Doctors at the scene highlight similar symptoms among the patients: they are unresponsive, their pupils are constricted, and they do not react when torches are shone in their eyes.

People sympathetic to the regime tend to doubt evidence gathered from rescuers and medics in rebel-held areas.

But a Medecins Sans Frontieres (MSF) medical team said that they saw similar symptoms in patients brought to a hospital near the Turkish border from Khan Sheikhoun.

We haven’t seen any compelling evidence that any of the video footage from Khan Sheikhun has been faked, but as it happens, we don’t need to rely exclusively on video evidence anyway.

Reporters at Channel 4 News spoke to individuals in the area who suffered the after-effects of poisoning and saw the same symptoms in other people. People told us that they had lost family members, identifying themselves and their relatives.

The Guardian newspaper sent a reporter called Kareem Shaheen to Khan Sheikhun two days after the attack.

He filed an article that included interviews with witnesses, including a man identified as Abdulhamid al-Yousef (pictured below) who lost his wife and twin baby daughters in the attack.

Shaheen also filed photographs of freshly-dug graves in the village, said to contain the bodies of 20 victims.

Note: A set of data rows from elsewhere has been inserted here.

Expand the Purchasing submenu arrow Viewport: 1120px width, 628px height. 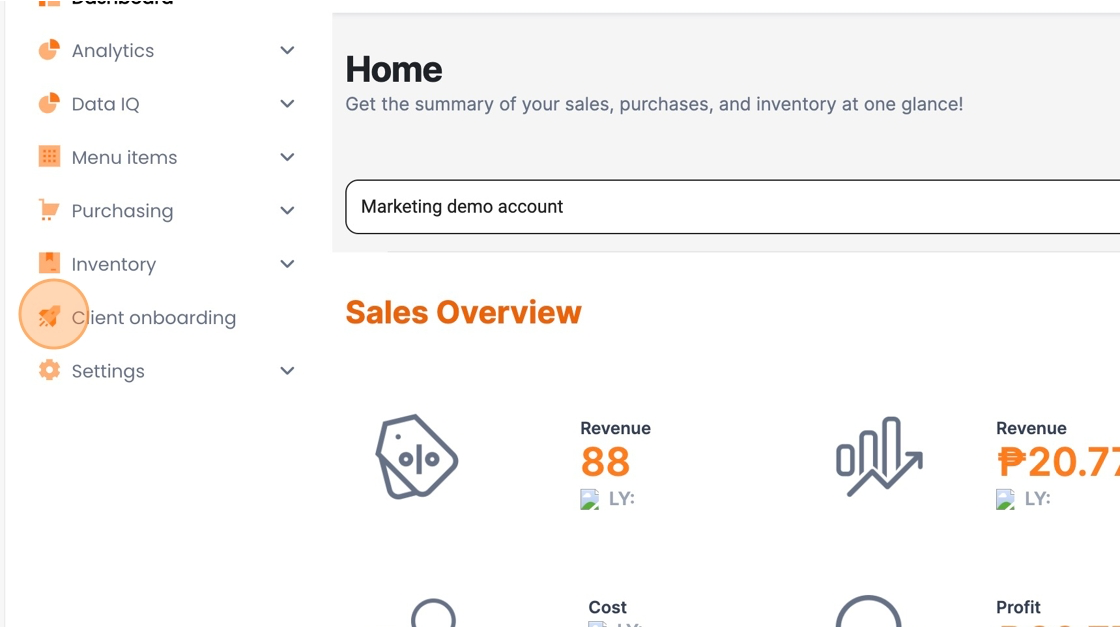pyautogui.click(x=287, y=211)
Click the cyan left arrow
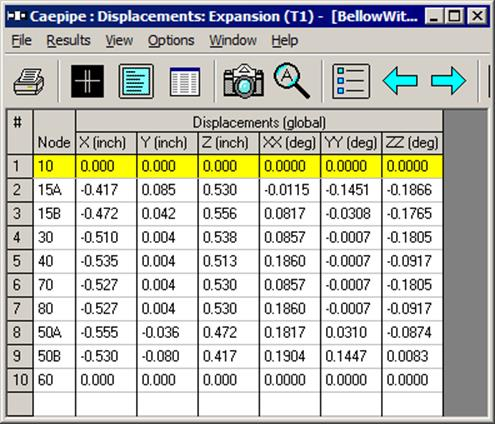495x424 pixels. (400, 81)
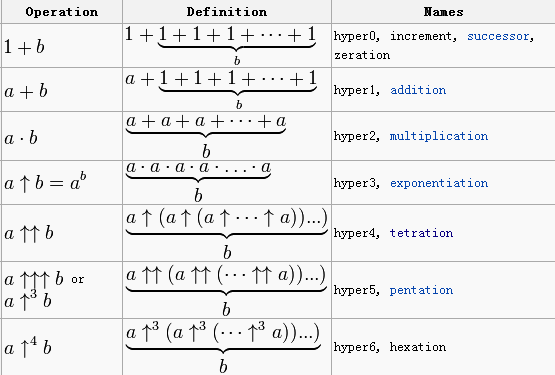
Task: Visit the tetration link
Action: (421, 233)
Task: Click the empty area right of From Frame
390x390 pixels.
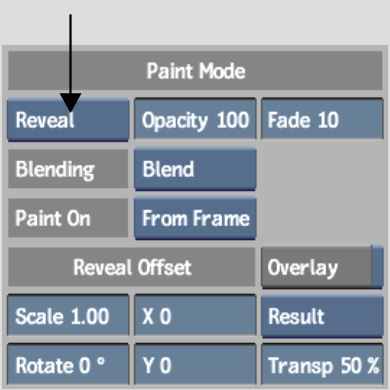Action: [x=322, y=218]
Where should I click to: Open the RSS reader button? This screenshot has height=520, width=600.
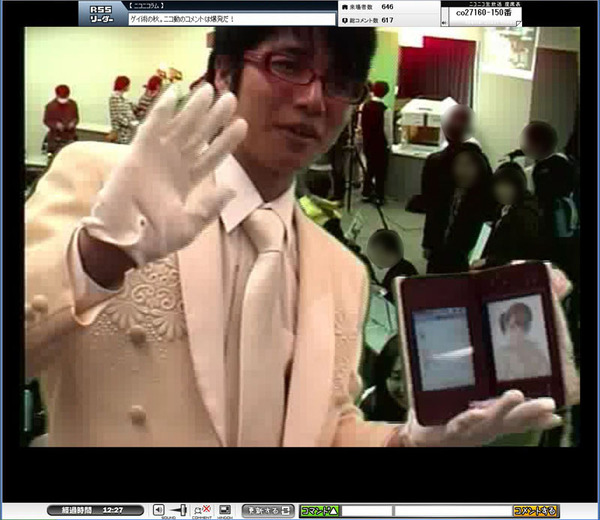[101, 13]
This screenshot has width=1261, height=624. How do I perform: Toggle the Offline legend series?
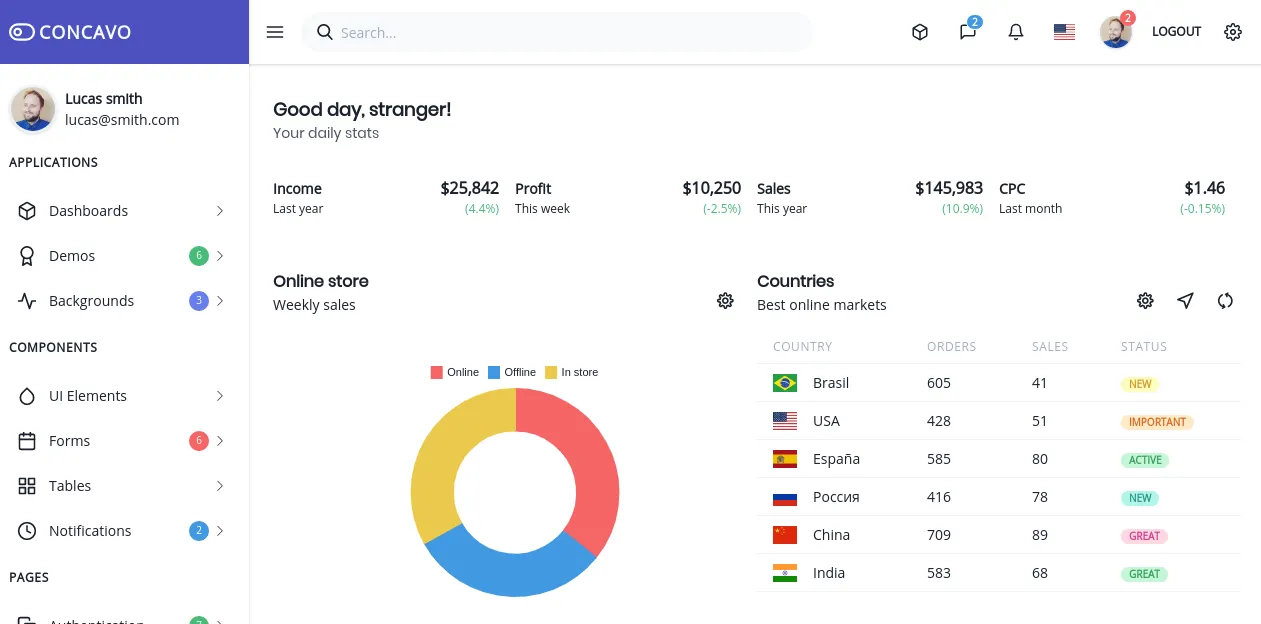coord(512,372)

Local doctors gave detailed accounts to journalists of treating victims, describing symptoms which experts said were consistent with nerve agent poisoning.

Save the Children told FactCheck that trusted local partners had given them specific details of three children under six who were taken from Khan Sheikhun to a local hospital suffering from symptoms consistent with neurotoxin poisoning.

It is not clear whether these children survived, but there were first-hand reports from medical staff working on the ground that other infants with similar symptoms had certainly died, the charity said.
Other international organisations with partners on the ground in Syria, including the World Health Organization, have similarly put their concern on record.

The WHO said the likelihood that this was a chemical attack was born out by lack of external injuries, respiratory distress and “additional signs consistent with exposure to organophosphorus chemicals, a category of chemicals that includes nerve agents”.

Several academic experts have gone on record as saying that the likely culprit in this case is sarin – the nerve gas invented by the Nazis – and that the Syrian regime is more likely than any rebel group to have the capacity to launch a sarin attack.

Chemical weapons experts also say it is implausible that conventional bombs falling on a stash of sarin would have spread the deadly gas without destroying it.

“The only information the world has had until this moment is published by al-Qaeda.”

It’s true that the attack site is in territory controlled by Islamist militants, some linked to the al-Qaeda terror group. But it’s not true that the only evidence of a chemical attack comes from local rebels.

As we have seen, independent journalists have been able to analyse images of the attack, using geo-location and other tools to verify that it did in fact happen.

And international humanitarian organisations have relayed information from trusted local partners who work in the area where the attacks took place.

The British delegation to the Organisation for the Prohibition of Chemical Weapons (OPCW) said UK scientists have tested samples from Khan Sheikhun and the samples “tested positive for the nerve agent sarin, or a sarin-like substance”.

Turkish officials said they conducted post-mortems on victims and also found evidence of sarin.

“We gave up our arsenal a few years ago. Even if we have them, we wouldn’t use them.”

Syria was certainly supposed to have given up its chemical weapons stockpile in 2013, but there is widespread suspicion that the regime held on to some poisons.

An investigation by the OPCW and the UN found that Syrian forces dropped chemical weapons on rebel forces in 2014 and 2015, after the regime agreed to destroy its stocks. In both attacks, the chemical used was thought to be chlorine.

The same report also accused the so-called Islamic State of launching an attack with mustard gas.
Human Rights Watch accused regime forces of dropping chlorine on residential areas of Aleppo at least eight times in November and December last year.